— Passage —
Washington Nationals v Philadelphia Phillies Photo by Mitchell Leff/Getty Images

In December 2016, the Phillies were devoid of locked-up core pieces, reliant on trying to renovate the last of the decaying championship core while hoping for a young call-up or two to emerge in 2017. There were fragments of hope here and there: Cesar Hernandez led the Majors in triples; Tommy Joseph triumphantly debuted with 21 homers after nearly succumbing to concussions; Jerad Eickhoff started to look like he may be legit; and Vince Velasquez struck out 16 Padres. But no one caught management’s eye quite like Odubel Herrera, who went to the All-Star Game after posting a .294/.378/.427 first half. He’d finish 2016 with a .291/.353/.419 across his first two full seasons, already a massive success after being snagged in the Rule 5 Draft. He was now a core piece, and he would eventually agree to a new deal that would pay him accordingly.

It’s been two-and-a-half years since the Phillies signed Herrera to his current five-year-plus-two-options contract, and in that time, the Phillies have given a multi-year deal to exactly one other non-free agent: Scott Kingery, who signed a six-year deal during Spring Training this year. Odubel’s signing looks to be a smashing early success, while the jury hasn’t even adjourned to deliberate on Kingery yet, despite his slow first half.

— Source excerpt —
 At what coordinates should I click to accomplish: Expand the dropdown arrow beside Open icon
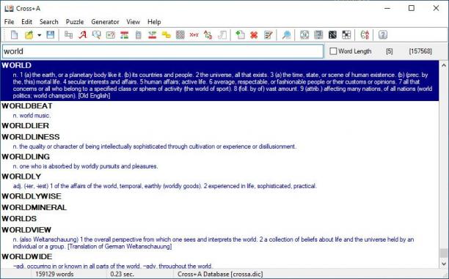[x=39, y=35]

— Your tasks —
a – Rewrite the passage from "It’s been two-and-a-half" up to and including "slow first half.", putting "the preseason" in place of "Spring Training".
b – According to the passage, which Phillies pitcher struck out 16 Padres?

— Solutions for each task —
a –
It’s been two-and-a-half years since the Phillies signed Herrera to his current five-year-plus-two-options contract, and in that time, the Phillies have given a multi-year deal to exactly one other non-free agent: Scott Kingery, who signed a six-year deal during the preseason this year. Odubel’s signing looks to be a smashing early success, while the jury hasn’t even adjourned to deliberate on Kingery yet, despite his slow first half.

b – Vince Velasquez